INSTRUCTIONS FOR THE TASK:
Transcribe all of the data below line for line, keeping every character unchanged.

ENTRIES:

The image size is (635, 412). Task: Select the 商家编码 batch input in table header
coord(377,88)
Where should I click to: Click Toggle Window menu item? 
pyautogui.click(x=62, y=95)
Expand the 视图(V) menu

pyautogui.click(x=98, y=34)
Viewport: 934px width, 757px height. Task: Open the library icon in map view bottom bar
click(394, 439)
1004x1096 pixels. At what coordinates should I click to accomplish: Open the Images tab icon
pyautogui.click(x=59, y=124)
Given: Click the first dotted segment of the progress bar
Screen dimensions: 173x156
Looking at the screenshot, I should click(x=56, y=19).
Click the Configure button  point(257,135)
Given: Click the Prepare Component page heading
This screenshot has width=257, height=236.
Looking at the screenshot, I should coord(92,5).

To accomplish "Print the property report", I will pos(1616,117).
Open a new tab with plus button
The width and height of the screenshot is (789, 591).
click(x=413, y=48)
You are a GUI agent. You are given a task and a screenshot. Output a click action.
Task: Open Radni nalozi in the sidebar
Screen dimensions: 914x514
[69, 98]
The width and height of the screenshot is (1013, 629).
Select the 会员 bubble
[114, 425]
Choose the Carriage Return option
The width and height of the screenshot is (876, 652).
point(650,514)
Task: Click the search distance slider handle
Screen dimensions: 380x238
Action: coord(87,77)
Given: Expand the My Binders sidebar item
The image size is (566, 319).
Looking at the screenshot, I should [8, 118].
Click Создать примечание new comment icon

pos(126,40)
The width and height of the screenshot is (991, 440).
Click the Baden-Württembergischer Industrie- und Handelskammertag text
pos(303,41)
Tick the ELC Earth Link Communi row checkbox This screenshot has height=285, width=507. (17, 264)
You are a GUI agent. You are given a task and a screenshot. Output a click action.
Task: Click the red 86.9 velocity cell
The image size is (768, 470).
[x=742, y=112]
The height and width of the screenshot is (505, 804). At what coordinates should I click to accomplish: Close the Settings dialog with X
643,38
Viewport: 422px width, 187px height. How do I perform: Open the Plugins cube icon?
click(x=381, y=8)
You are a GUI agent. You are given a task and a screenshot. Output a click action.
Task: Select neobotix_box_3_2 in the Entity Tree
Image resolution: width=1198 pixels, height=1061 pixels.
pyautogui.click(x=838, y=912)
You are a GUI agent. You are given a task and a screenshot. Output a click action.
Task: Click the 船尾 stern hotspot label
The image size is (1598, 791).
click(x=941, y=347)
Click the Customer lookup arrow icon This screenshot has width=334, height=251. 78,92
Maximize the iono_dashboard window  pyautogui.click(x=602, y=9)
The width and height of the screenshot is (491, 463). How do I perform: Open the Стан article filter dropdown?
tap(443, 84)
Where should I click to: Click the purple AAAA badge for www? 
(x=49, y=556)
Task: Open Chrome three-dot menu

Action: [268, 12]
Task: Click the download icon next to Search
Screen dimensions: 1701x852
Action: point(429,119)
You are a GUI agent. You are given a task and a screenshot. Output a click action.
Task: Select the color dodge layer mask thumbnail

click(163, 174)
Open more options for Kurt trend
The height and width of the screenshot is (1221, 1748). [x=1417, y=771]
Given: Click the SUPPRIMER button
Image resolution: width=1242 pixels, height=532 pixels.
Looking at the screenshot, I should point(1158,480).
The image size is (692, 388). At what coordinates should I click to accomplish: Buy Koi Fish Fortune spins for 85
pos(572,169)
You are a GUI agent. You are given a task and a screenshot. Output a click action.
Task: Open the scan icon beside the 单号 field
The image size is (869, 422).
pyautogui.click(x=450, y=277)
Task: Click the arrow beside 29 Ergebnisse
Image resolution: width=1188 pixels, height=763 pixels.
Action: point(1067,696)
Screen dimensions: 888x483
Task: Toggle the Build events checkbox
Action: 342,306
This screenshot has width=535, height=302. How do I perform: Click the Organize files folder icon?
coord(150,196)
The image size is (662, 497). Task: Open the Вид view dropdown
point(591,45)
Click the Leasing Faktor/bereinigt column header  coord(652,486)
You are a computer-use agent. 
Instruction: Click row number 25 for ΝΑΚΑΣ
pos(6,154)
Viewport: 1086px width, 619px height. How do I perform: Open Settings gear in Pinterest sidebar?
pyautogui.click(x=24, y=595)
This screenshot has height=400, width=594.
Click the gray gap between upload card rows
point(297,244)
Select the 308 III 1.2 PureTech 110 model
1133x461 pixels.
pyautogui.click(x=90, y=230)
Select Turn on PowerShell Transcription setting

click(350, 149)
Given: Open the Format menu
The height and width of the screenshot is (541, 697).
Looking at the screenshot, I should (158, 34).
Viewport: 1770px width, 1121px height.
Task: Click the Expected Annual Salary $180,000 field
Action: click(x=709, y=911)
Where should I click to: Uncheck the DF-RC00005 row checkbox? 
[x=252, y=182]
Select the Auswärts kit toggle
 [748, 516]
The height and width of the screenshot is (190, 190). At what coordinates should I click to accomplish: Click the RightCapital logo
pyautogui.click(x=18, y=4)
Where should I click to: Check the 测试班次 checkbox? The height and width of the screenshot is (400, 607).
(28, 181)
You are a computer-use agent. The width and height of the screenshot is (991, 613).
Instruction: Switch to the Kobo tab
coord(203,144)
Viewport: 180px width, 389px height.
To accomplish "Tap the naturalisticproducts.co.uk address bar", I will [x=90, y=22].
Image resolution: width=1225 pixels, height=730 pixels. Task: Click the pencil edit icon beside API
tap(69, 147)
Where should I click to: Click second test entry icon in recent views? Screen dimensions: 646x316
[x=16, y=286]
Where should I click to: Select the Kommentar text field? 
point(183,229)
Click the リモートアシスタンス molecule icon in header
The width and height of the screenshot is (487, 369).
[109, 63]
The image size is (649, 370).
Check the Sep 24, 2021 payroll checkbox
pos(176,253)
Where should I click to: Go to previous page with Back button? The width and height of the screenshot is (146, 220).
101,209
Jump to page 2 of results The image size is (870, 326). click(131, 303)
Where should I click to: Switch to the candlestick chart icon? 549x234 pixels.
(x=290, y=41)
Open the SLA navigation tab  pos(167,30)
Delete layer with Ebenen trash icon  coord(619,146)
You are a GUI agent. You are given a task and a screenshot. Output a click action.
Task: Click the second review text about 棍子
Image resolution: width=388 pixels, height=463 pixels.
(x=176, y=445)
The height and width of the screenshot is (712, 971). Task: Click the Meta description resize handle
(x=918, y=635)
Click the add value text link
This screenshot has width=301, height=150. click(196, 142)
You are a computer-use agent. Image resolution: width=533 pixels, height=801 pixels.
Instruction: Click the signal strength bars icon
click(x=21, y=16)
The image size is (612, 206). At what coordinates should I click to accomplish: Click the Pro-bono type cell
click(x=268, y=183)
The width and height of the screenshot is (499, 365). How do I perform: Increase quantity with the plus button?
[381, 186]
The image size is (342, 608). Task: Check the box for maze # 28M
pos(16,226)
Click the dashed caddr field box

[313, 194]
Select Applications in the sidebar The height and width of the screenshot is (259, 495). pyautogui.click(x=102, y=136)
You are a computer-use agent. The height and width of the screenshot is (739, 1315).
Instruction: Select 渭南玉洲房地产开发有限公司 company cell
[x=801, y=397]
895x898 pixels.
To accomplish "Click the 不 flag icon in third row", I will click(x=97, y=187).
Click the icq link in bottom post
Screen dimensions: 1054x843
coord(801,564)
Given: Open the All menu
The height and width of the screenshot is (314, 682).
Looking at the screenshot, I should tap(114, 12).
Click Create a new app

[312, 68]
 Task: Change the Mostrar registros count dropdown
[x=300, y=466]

REPLY TO THE EXERCISE:
The image size is (635, 412). Task: Select the 商家编码 batch input in table header
coord(377,88)
Where should I click to: Click Toggle Window menu item? 
pyautogui.click(x=62, y=95)
Expand the 视图(V) menu

pyautogui.click(x=98, y=34)
Viewport: 934px width, 757px height. Task: Open the library icon in map view bottom bar
click(394, 439)
1004x1096 pixels. At what coordinates should I click to accomplish: Open the Images tab icon
pyautogui.click(x=59, y=124)
Given: Click the first dotted segment of the progress bar
Screen dimensions: 173x156
Looking at the screenshot, I should click(x=56, y=19).
Click the Configure button  point(257,135)
Given: Click the Prepare Component page heading
This screenshot has width=257, height=236.
Looking at the screenshot, I should coord(92,5).

To accomplish "Print the property report", I will pos(1616,117).
Open a new tab with plus button
The width and height of the screenshot is (789, 591).
click(x=413, y=48)
You are a GUI agent. You are given a task and a screenshot. Output a click action.
Task: Open Radni nalozi in the sidebar
Screen dimensions: 914x514
[69, 98]
The width and height of the screenshot is (1013, 629).
Select the 会员 bubble
[114, 425]
Choose the Carriage Return option
The width and height of the screenshot is (876, 652).
point(650,514)
Task: Click the search distance slider handle
Screen dimensions: 380x238
Action: coord(87,77)
Given: Expand the My Binders sidebar item
The image size is (566, 319).
Looking at the screenshot, I should [8, 118].
Click Создать примечание new comment icon

pos(126,40)
The width and height of the screenshot is (991, 440).
Click the Baden-Württembergischer Industrie- und Handelskammertag text
pos(303,41)
Tick the ELC Earth Link Communi row checkbox This screenshot has height=285, width=507. (17, 264)
You are a GUI agent. You are given a task and a screenshot. Output a click action.
Task: Click the red 86.9 velocity cell
The image size is (768, 470).
[x=742, y=112]
The height and width of the screenshot is (505, 804). At what coordinates should I click to accomplish: Close the Settings dialog with X
643,38
Viewport: 422px width, 187px height. How do I perform: Open the Plugins cube icon?
click(x=381, y=8)
You are a GUI agent. You are given a task and a screenshot. Output a click action.
Task: Select neobotix_box_3_2 in the Entity Tree
Image resolution: width=1198 pixels, height=1061 pixels.
pyautogui.click(x=838, y=912)
You are a GUI agent. You are given a task and a screenshot. Output a click action.
Task: Click the 船尾 stern hotspot label
The image size is (1598, 791).
click(x=941, y=347)
Click the Customer lookup arrow icon This screenshot has width=334, height=251. 78,92
Maximize the iono_dashboard window  pyautogui.click(x=602, y=9)
The width and height of the screenshot is (491, 463). How do I perform: Open the Стан article filter dropdown?
tap(443, 84)
Where should I click to: Click the purple AAAA badge for www? 
(x=49, y=556)
Task: Open Chrome three-dot menu

Action: [268, 12]
Task: Click the download icon next to Search
Screen dimensions: 1701x852
Action: point(429,119)
You are a GUI agent. You are given a task and a screenshot. Output a click action.
Task: Select the color dodge layer mask thumbnail

click(163, 174)
Open more options for Kurt trend
The height and width of the screenshot is (1221, 1748). [x=1417, y=771]
Given: Click the SUPPRIMER button
Image resolution: width=1242 pixels, height=532 pixels.
Looking at the screenshot, I should point(1158,480).
The image size is (692, 388). At what coordinates should I click to accomplish: Buy Koi Fish Fortune spins for 85
pos(572,169)
You are a GUI agent. You are given a task and a screenshot. Output a click action.
Task: Open the scan icon beside the 单号 field
The image size is (869, 422).
pyautogui.click(x=450, y=277)
Task: Click the arrow beside 29 Ergebnisse
Image resolution: width=1188 pixels, height=763 pixels.
Action: point(1067,696)
Screen dimensions: 888x483
Task: Toggle the Build events checkbox
Action: 342,306
This screenshot has width=535, height=302. How do I perform: Click the Organize files folder icon?
coord(150,196)
The image size is (662, 497). Task: Open the Вид view dropdown
point(591,45)
Click the Leasing Faktor/bereinigt column header  coord(652,486)
You are a computer-use agent. 
Instruction: Click row number 25 for ΝΑΚΑΣ
pos(6,154)
Viewport: 1086px width, 619px height. How do I perform: Open Settings gear in Pinterest sidebar?
pyautogui.click(x=24, y=595)
This screenshot has height=400, width=594.
Click the gray gap between upload card rows
point(297,244)
Select the 308 III 1.2 PureTech 110 model
1133x461 pixels.
pyautogui.click(x=90, y=230)
Select Turn on PowerShell Transcription setting

click(350, 149)
Given: Open the Format menu
The height and width of the screenshot is (541, 697).
Looking at the screenshot, I should (158, 34).
Viewport: 1770px width, 1121px height.
Task: Click the Expected Annual Salary $180,000 field
Action: click(x=709, y=911)
Where should I click to: Uncheck the DF-RC00005 row checkbox? 
[x=252, y=182]
Select the Auswärts kit toggle
 [748, 516]
The height and width of the screenshot is (190, 190). At what coordinates should I click to accomplish: Click the RightCapital logo
pyautogui.click(x=18, y=4)
Where should I click to: Check the 测试班次 checkbox? The height and width of the screenshot is (400, 607).
(28, 181)
You are a computer-use agent. The width and height of the screenshot is (991, 613).
Instruction: Switch to the Kobo tab
coord(203,144)
Viewport: 180px width, 389px height.
To accomplish "Tap the naturalisticproducts.co.uk address bar", I will [x=90, y=22].
Image resolution: width=1225 pixels, height=730 pixels. Task: Click the pencil edit icon beside API
tap(69, 147)
Where should I click to: Click second test entry icon in recent views? Screen dimensions: 646x316
[x=16, y=286]
Where should I click to: Select the Kommentar text field? 
point(183,229)
Click the リモートアシスタンス molecule icon in header
The width and height of the screenshot is (487, 369).
[109, 63]
The image size is (649, 370).
Check the Sep 24, 2021 payroll checkbox
pos(176,253)
Where should I click to: Go to previous page with Back button? The width and height of the screenshot is (146, 220).
101,209
Jump to page 2 of results The image size is (870, 326). click(131, 303)
Where should I click to: Switch to the candlestick chart icon? 549x234 pixels.
(x=290, y=41)
Open the SLA navigation tab  pos(167,30)
Delete layer with Ebenen trash icon  coord(619,146)
You are a GUI agent. You are given a task and a screenshot. Output a click action.
Task: Click the second review text about 棍子
Image resolution: width=388 pixels, height=463 pixels.
(x=176, y=445)
The height and width of the screenshot is (712, 971). Task: Click the Meta description resize handle
(x=918, y=635)
Click the add value text link
This screenshot has width=301, height=150. click(196, 142)
You are a computer-use agent. Image resolution: width=533 pixels, height=801 pixels.
Instruction: Click the signal strength bars icon
click(x=21, y=16)
The image size is (612, 206). At what coordinates should I click to accomplish: Click the Pro-bono type cell
click(x=268, y=183)
The width and height of the screenshot is (499, 365). How do I perform: Increase quantity with the plus button?
[381, 186]
The image size is (342, 608). Task: Check the box for maze # 28M
pos(16,226)
Click the dashed caddr field box

[313, 194]
Select Applications in the sidebar The height and width of the screenshot is (259, 495). pyautogui.click(x=102, y=136)
You are a computer-use agent. The height and width of the screenshot is (739, 1315).
Instruction: Select 渭南玉洲房地产开发有限公司 company cell
[x=801, y=397]
895x898 pixels.
To accomplish "Click the 不 flag icon in third row", I will click(x=97, y=187).
Click the icq link in bottom post
Screen dimensions: 1054x843
coord(801,564)
Given: Open the All menu
The height and width of the screenshot is (314, 682).
Looking at the screenshot, I should tap(114, 12).
Click Create a new app

[312, 68]
 Task: Change the Mostrar registros count dropdown
[x=300, y=466]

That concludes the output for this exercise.